━━━ DATA FOR THIS TASK ━━━

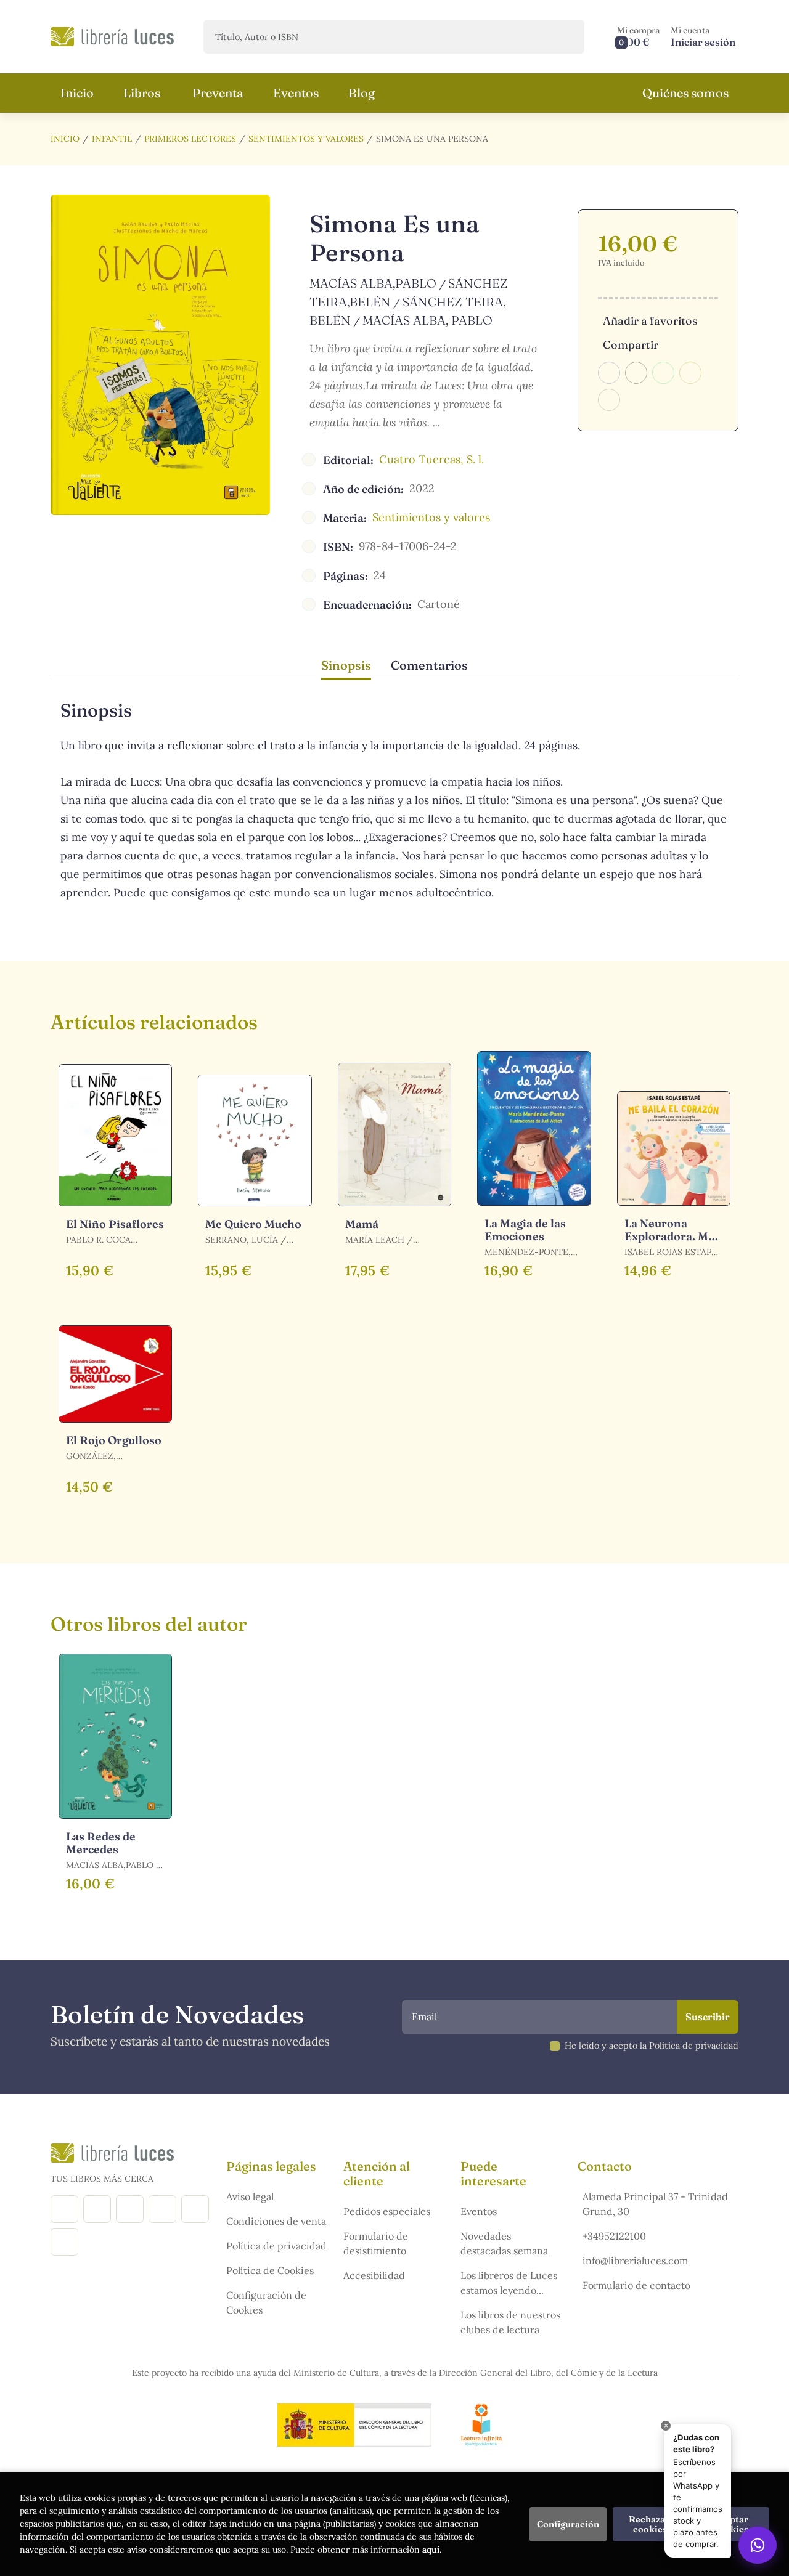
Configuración (568, 2524)
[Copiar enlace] (609, 400)
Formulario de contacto (636, 2285)
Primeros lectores (190, 138)
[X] (130, 2209)
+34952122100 (614, 2236)
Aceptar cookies (731, 2524)
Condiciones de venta (276, 2221)
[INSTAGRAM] (97, 2209)
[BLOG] (162, 2209)
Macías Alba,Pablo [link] (372, 283)
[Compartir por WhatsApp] (663, 373)
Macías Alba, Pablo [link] (427, 320)
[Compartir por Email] (690, 373)
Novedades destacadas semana (504, 2243)
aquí (430, 2549)
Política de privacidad (276, 2246)
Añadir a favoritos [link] (650, 321)
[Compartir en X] (636, 373)
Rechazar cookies (650, 2524)
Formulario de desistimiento (375, 2243)
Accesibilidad (374, 2275)
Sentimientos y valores (306, 138)
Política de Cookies (270, 2270)
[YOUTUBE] (195, 2209)
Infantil (112, 138)
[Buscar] (564, 37)
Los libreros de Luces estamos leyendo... (508, 2282)
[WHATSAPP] (64, 2242)
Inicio (65, 138)
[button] (638, 36)
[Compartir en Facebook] (609, 373)
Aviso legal (250, 2196)
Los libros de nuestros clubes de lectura (510, 2322)
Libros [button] (141, 92)
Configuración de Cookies (266, 2302)
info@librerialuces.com (635, 2260)
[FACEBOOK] (64, 2209)
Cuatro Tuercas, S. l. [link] (431, 459)
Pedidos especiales (386, 2211)
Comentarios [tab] (429, 665)
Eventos (478, 2211)
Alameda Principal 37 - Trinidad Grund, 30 (655, 2203)
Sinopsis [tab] (346, 665)
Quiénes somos (685, 92)
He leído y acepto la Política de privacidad (651, 2045)
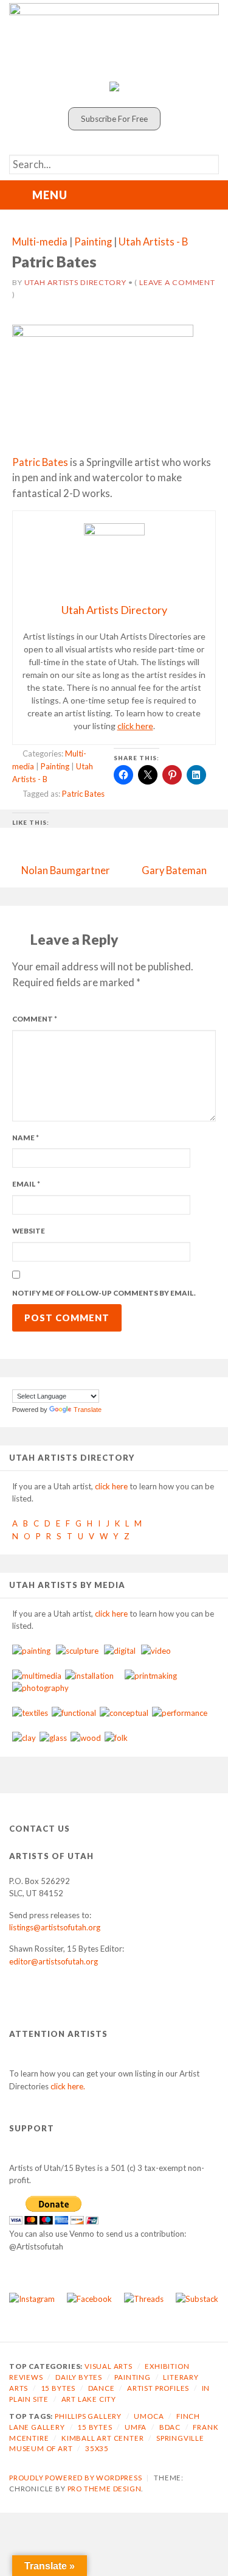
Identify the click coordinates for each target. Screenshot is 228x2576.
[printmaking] (151, 1676)
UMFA (136, 2427)
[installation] (89, 1676)
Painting (93, 242)
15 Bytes (58, 2388)
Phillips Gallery (88, 2416)
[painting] (31, 1651)
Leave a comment (177, 282)
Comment (34, 1019)
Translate (88, 1409)
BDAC (170, 2427)
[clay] (24, 1738)
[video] (156, 1651)
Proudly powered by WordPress (75, 2478)
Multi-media (39, 242)
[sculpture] (77, 1651)
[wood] (86, 1738)
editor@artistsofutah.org (53, 1961)
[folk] (116, 1738)
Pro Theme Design (104, 2489)
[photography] (40, 1688)
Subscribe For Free (114, 119)
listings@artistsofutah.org (54, 1927)
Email (26, 1184)
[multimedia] (36, 1676)
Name (25, 1138)
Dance (101, 2388)
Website (28, 1231)
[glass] (53, 1738)
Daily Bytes (78, 2377)
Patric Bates (40, 462)
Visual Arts (109, 2366)
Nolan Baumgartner (65, 870)
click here (135, 726)
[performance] (179, 1713)
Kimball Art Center (102, 2438)
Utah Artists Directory (75, 282)
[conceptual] (124, 1713)
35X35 (97, 2448)
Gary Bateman (174, 870)
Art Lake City (89, 2399)
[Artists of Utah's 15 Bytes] (114, 39)
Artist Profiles (158, 2388)
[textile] (30, 1713)
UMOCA (149, 2416)
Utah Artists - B (153, 242)
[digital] (120, 1651)
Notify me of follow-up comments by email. (104, 1293)
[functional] (74, 1713)
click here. (67, 2086)
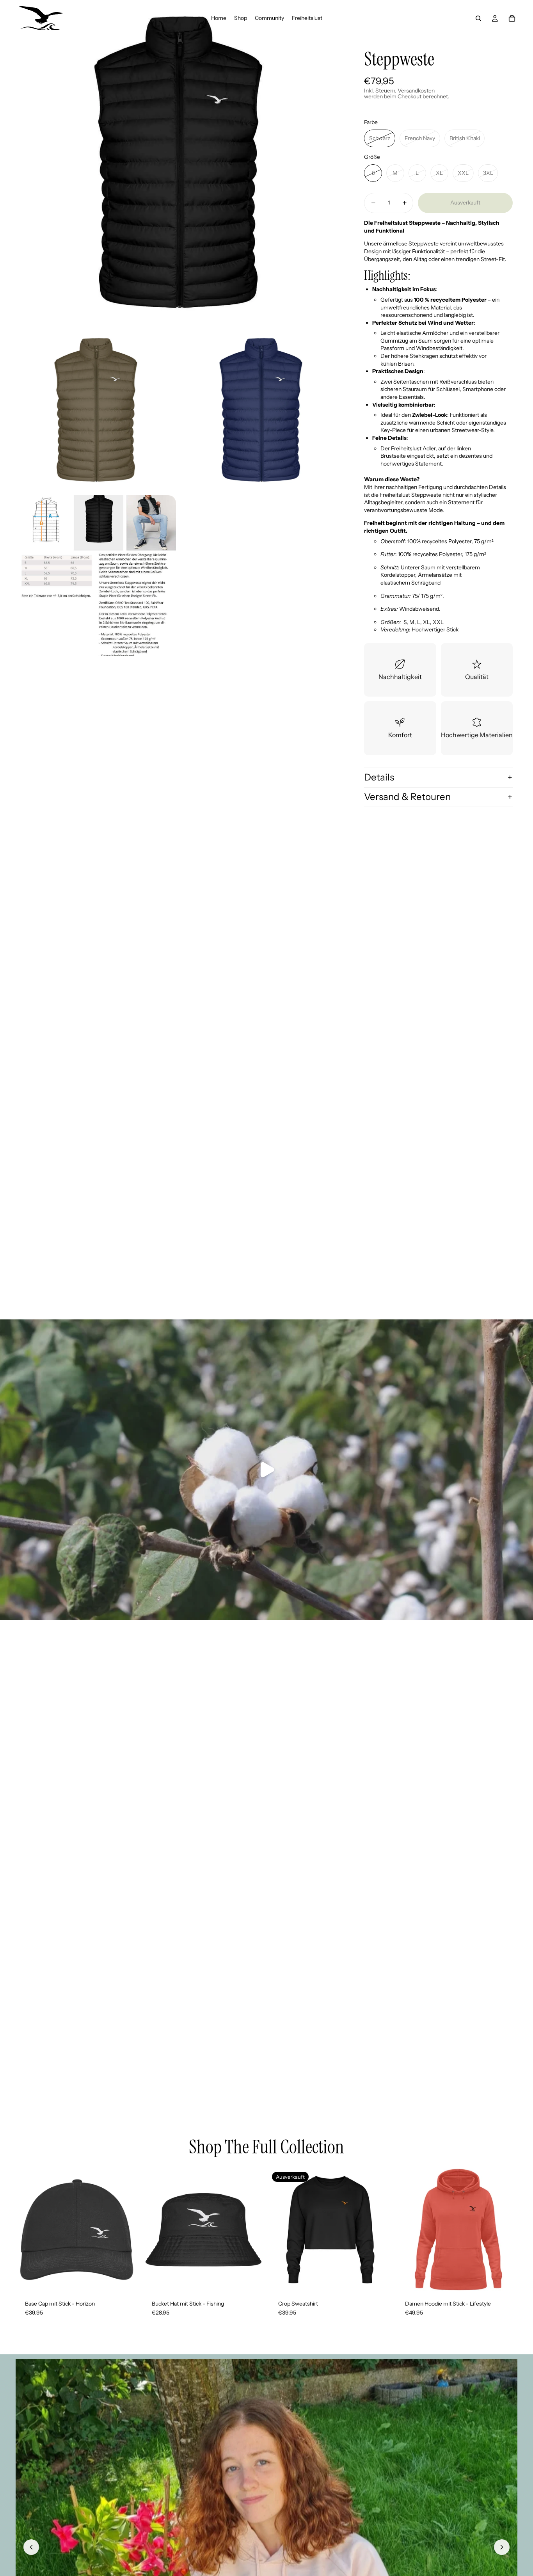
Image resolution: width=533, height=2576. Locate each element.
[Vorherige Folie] (280, 2229)
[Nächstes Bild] (502, 2547)
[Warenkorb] (512, 18)
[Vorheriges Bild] (31, 2547)
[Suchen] (478, 18)
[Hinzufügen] (126, 2279)
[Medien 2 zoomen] (96, 410)
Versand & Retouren (407, 796)
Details (379, 777)
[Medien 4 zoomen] (96, 575)
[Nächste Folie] (379, 2229)
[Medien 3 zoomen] (261, 410)
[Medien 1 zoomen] (178, 162)
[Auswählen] (252, 2279)
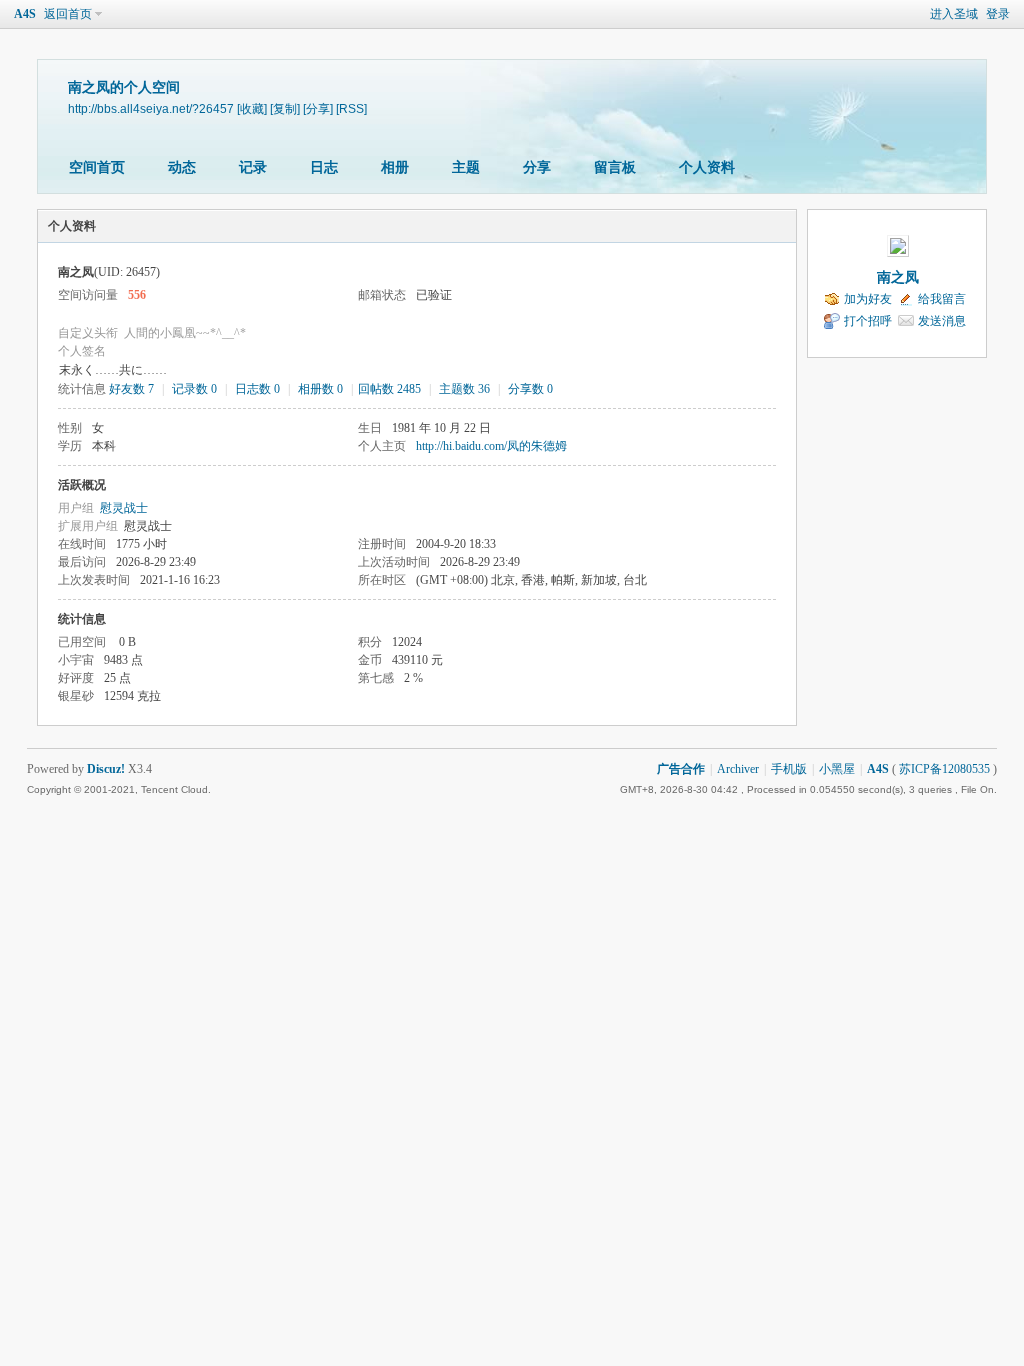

━━━

EXERCISE
Scan the data, and report each line that uses the word "Pablo".

EXERCISE SOLUTION
Macías Alba,Pablo [link] (372, 283)
Macías Alba, Pablo [link] (427, 320)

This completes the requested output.